§ **TASK TO CARRY OUT**
Lines to restate from the data below: from the one containing "[بعد شرائه بـ30" to the one containing "Tecnología de Shopify (209, 1017)", both included. Give them again exactly, and only them.
─── SUPPLIED MATERIAL
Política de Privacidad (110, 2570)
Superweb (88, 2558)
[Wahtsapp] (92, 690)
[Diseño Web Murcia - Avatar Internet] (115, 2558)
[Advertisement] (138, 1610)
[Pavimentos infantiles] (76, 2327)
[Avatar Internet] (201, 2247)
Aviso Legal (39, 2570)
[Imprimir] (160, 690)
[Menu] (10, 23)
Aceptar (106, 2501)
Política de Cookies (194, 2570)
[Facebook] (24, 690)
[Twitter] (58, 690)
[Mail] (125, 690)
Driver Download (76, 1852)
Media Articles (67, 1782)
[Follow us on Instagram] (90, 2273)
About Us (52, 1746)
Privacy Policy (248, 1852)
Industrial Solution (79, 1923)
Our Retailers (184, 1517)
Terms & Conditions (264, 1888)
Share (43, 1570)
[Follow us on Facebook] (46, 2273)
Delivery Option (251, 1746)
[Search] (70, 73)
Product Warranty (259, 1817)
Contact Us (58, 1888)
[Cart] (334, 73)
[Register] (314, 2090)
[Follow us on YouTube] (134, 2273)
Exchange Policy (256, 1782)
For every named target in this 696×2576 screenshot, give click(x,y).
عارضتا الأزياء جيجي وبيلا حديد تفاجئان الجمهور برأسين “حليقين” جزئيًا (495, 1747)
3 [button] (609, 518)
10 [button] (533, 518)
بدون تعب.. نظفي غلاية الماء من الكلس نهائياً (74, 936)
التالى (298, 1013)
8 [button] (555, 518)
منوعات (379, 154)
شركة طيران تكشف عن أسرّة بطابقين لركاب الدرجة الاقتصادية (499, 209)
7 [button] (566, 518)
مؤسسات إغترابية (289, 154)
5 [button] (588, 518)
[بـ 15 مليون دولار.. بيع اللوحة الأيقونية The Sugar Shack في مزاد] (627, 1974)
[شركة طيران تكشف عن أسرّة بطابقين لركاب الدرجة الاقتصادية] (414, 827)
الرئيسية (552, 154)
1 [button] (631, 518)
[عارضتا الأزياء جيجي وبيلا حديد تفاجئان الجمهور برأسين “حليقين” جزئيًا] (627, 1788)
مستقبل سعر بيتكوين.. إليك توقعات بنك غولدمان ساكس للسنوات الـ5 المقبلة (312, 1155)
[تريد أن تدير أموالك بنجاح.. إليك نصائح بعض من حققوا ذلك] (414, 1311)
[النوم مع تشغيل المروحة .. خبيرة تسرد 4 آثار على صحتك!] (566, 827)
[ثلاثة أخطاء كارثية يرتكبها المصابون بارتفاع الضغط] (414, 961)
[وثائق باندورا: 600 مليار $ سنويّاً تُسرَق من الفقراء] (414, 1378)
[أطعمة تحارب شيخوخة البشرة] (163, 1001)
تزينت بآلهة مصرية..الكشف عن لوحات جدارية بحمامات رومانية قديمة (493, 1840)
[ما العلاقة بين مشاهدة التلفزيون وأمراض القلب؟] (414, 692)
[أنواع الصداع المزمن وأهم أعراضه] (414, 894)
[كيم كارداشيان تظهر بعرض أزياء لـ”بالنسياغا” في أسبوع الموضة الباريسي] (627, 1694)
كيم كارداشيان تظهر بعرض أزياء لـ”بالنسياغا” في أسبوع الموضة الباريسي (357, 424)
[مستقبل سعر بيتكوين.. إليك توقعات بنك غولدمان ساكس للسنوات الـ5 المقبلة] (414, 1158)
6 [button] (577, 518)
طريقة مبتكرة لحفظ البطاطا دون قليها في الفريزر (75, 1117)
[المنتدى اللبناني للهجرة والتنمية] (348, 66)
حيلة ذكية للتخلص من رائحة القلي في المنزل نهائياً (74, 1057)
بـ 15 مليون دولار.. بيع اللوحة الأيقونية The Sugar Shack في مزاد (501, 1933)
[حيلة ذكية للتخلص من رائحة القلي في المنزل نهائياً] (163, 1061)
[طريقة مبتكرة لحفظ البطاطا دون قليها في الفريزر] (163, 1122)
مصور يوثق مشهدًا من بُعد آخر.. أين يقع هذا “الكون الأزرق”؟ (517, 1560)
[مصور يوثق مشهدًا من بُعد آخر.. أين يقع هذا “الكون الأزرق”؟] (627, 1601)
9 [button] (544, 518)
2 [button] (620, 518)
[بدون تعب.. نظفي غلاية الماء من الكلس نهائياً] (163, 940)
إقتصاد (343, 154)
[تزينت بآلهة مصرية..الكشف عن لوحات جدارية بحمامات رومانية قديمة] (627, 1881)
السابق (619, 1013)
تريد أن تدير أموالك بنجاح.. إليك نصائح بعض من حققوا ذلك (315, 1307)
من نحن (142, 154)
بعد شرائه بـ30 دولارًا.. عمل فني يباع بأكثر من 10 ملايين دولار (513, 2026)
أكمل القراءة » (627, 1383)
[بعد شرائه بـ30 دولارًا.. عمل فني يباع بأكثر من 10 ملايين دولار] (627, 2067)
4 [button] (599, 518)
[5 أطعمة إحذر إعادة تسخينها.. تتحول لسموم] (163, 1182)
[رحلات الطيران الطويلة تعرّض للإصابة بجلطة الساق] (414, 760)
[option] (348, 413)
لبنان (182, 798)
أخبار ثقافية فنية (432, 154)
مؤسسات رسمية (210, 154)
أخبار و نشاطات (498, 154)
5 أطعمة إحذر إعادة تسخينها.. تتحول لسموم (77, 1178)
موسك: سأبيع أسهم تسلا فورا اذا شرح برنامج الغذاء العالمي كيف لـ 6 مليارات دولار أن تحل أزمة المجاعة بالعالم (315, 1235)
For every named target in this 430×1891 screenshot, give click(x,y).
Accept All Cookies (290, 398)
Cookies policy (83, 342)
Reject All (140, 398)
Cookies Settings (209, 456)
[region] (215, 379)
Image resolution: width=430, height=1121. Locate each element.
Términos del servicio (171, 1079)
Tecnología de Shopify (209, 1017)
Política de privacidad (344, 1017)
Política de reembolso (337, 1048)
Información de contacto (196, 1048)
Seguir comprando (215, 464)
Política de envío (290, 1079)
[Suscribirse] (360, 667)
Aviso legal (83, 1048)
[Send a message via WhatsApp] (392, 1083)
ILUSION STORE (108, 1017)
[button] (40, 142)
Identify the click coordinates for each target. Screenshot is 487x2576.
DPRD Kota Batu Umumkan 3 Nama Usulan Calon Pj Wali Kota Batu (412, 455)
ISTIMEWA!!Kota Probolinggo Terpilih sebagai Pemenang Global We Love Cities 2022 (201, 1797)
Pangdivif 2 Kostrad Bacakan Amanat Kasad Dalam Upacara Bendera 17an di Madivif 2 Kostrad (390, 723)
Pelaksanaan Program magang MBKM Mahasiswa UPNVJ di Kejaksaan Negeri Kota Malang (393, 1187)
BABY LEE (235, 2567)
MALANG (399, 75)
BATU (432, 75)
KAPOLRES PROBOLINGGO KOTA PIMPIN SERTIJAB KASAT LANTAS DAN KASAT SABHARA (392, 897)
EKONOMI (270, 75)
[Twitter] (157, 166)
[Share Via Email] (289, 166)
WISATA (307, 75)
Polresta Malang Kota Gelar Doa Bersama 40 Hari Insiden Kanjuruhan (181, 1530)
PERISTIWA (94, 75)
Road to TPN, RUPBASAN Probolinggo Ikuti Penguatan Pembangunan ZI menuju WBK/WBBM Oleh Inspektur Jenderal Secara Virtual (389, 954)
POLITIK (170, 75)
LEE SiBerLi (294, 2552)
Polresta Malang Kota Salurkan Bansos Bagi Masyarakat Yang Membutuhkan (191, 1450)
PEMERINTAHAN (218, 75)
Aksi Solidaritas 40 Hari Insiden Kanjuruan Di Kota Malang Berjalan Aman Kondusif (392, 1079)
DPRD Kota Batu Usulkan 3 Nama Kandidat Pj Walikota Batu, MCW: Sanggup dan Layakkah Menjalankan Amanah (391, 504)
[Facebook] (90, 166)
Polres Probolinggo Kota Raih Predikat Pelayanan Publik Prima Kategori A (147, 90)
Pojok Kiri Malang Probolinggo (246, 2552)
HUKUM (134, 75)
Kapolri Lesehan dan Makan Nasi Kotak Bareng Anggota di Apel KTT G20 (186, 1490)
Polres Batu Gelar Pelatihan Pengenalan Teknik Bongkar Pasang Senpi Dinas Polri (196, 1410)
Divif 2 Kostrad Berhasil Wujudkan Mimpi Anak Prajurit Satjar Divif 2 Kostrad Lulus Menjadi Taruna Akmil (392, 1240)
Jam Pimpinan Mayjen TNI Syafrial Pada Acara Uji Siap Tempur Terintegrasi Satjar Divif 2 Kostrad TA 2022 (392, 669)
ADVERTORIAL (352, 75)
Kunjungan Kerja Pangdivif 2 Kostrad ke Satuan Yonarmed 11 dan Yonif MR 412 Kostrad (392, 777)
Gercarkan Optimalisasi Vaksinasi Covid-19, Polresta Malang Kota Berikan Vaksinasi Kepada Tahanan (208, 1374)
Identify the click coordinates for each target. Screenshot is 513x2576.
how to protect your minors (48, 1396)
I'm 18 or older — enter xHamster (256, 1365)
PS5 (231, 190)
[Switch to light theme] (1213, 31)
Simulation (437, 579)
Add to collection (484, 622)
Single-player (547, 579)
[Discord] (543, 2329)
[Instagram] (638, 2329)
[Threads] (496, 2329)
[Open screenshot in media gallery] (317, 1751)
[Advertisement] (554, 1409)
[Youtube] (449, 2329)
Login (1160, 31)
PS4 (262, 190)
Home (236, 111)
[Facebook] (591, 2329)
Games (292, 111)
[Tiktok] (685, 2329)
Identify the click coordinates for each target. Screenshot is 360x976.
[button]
──────
§ **SOLVED PROBLEM**
[بعد شرائه بـ30 دولارًا.. عمل فني يباع بأكثر من 10 ملايين دولار] (627, 2067)
4 [button] (599, 518)
[5 أطعمة إحذر إعادة تسخينها.. تتحول لسموم] (163, 1182)
[رحلات الطيران الطويلة تعرّض للإصابة بجلطة الساق] (414, 760)
[option] (348, 413)
لبنان (182, 798)
أخبار ثقافية فنية (432, 154)
مؤسسات رسمية (210, 154)
أخبار و نشاطات (498, 154)
5 أطعمة إحذر إعادة تسخينها.. تتحول لسموم (77, 1178)
موسك: سأبيع أسهم تسلا فورا اذا شرح برنامج الغذاء العالمي كيف لـ 6 مليارات دولار أن تحل أزمة المجاعة بالعالم (315, 1235)
For every named target in this 430×1891 screenshot, give click(x,y).
Accept All Cookies (290, 398)
Cookies policy (83, 342)
Reject All (140, 398)
Cookies Settings (209, 456)
[region] (215, 379)
Image resolution: width=430, height=1121. Locate each element.
Términos del servicio (171, 1079)
Tecnología de Shopify (209, 1017)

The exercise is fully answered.